Vediamo dunque cosa hanno stabilito i leader europei lo scorso 20 dicembre con la Riforma dei Regolamenti di Dublino.
I vecchi accordi prevedevano che i Paesi di primo sbarco – quindi anche l’Italia – avrebbero dovuto farsi carico della gestione delle domande d’asilo dei migranti arrivati in Europa, salvo poi ricollocare gli aventi diritto su tutto lo spazio europeo. Di fatto molti Paesi dell’UE si sono sempre rifiutati di accogliere le proprie quote di ricollocazione. Ora i nuovi accordi, pur confermando questa disposizione, introducono meccanismi di compensazione o di solidarietà: i Paesi che non accetteranno di ricollocare nel proprio territorio i migranti aventi diritto dovranno versare ai Paesi di primo sbarco ventimila euro per ogni rifiuto. Funzionerà? Vedremo, intanto Polonia e Ungheria hanno già dichiarato che si rifiuteranno di versare le loro quote!
Altra intesa è sulla ‘esternalizzazione delle frontiere’. Su questo punto – a mio avviso a buon diritto – Giorgia Meloni rivendica il risultato come una vittoria del governo italiano, che avrebbe indicato la strada con le intese con la Tunisia e con l’Albania. In pratica l’UE stilerà un elenco di Paesi frontalieri extra comunitari considerati ‘Paesi terzi sicuri’ con i quali stipulerà accordi bilaterali. Sul modello delle intese con la Tunisia, più che di quelle con l’Albania per intenderci.
Altre clausole – la promessa velocizzazione delle procedure di esame delle istanze di asilo, lo screening biometrico con annesso controllo sanitario, il contrasto all’uso dei migranti come agenti di destabilizzazione dell’UE da parte di Stati ostili – lasciano il tempo che trovano.

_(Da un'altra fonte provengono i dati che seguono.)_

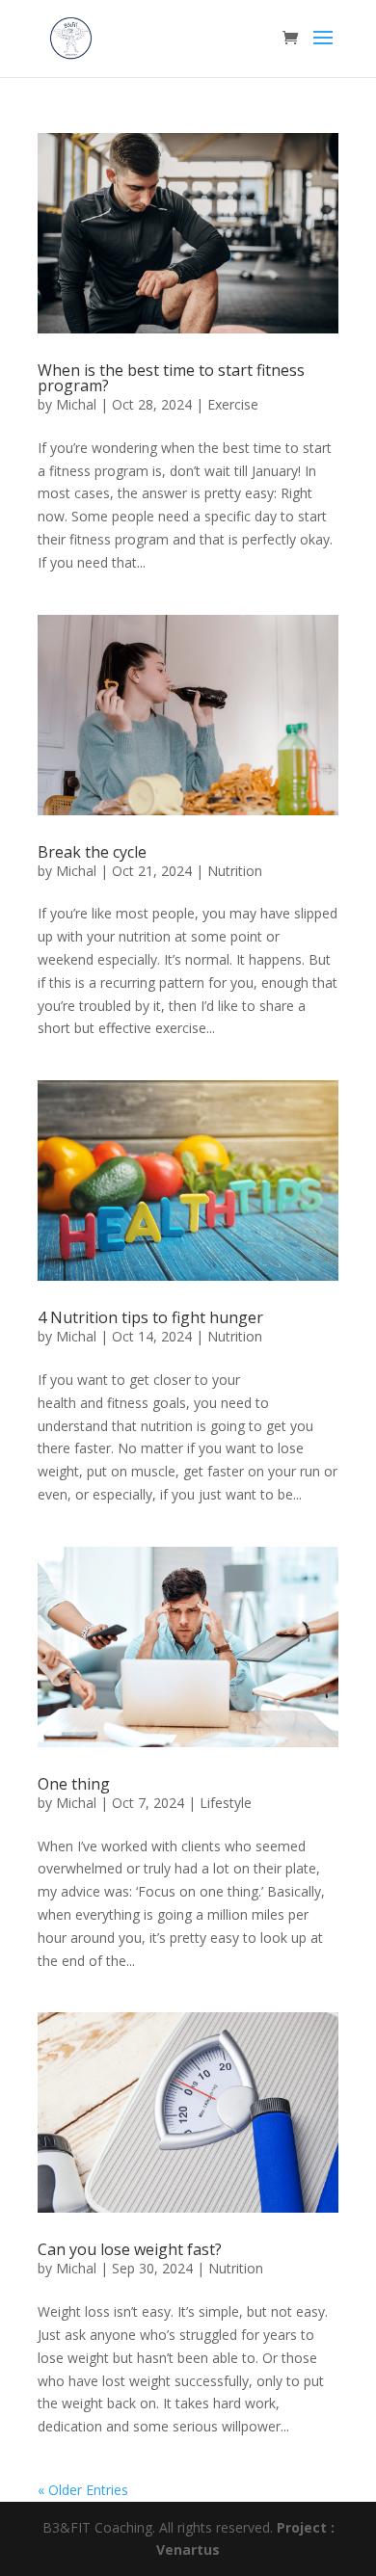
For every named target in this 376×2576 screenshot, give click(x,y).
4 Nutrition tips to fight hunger (150, 1317)
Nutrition (234, 871)
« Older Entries (83, 2490)
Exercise (232, 404)
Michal (76, 404)
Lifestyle (226, 1802)
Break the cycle (92, 852)
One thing (74, 1783)
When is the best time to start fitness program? (171, 377)
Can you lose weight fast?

Su questa riforma – è stata davvero un successo del Governo? è la risposta giusta? sarebbe occorso altro? se sì cos’altro? – si ragionerà in campagna elettorale. Su un fronte troveremo le ONG, Amnesty International, la Chiesa di Bergoglio e le formazioni politiche di sinistra; sull’altro le forze dell’attuale maggioranza di governo, con i diversi accenti al loro interno. Il Centro, in polemica con la sinistra, non metterà in discussione la necessità di fronteggiare energicamente il fenomeno migratorio, ma farà le bucce al Governo per le sue contraddizioni, per il risultato ottenuto di poco conto e, in definitiva, per l’inefficacia delle misure da esso adottate finora. E noi elettori pondereremo e voteremo.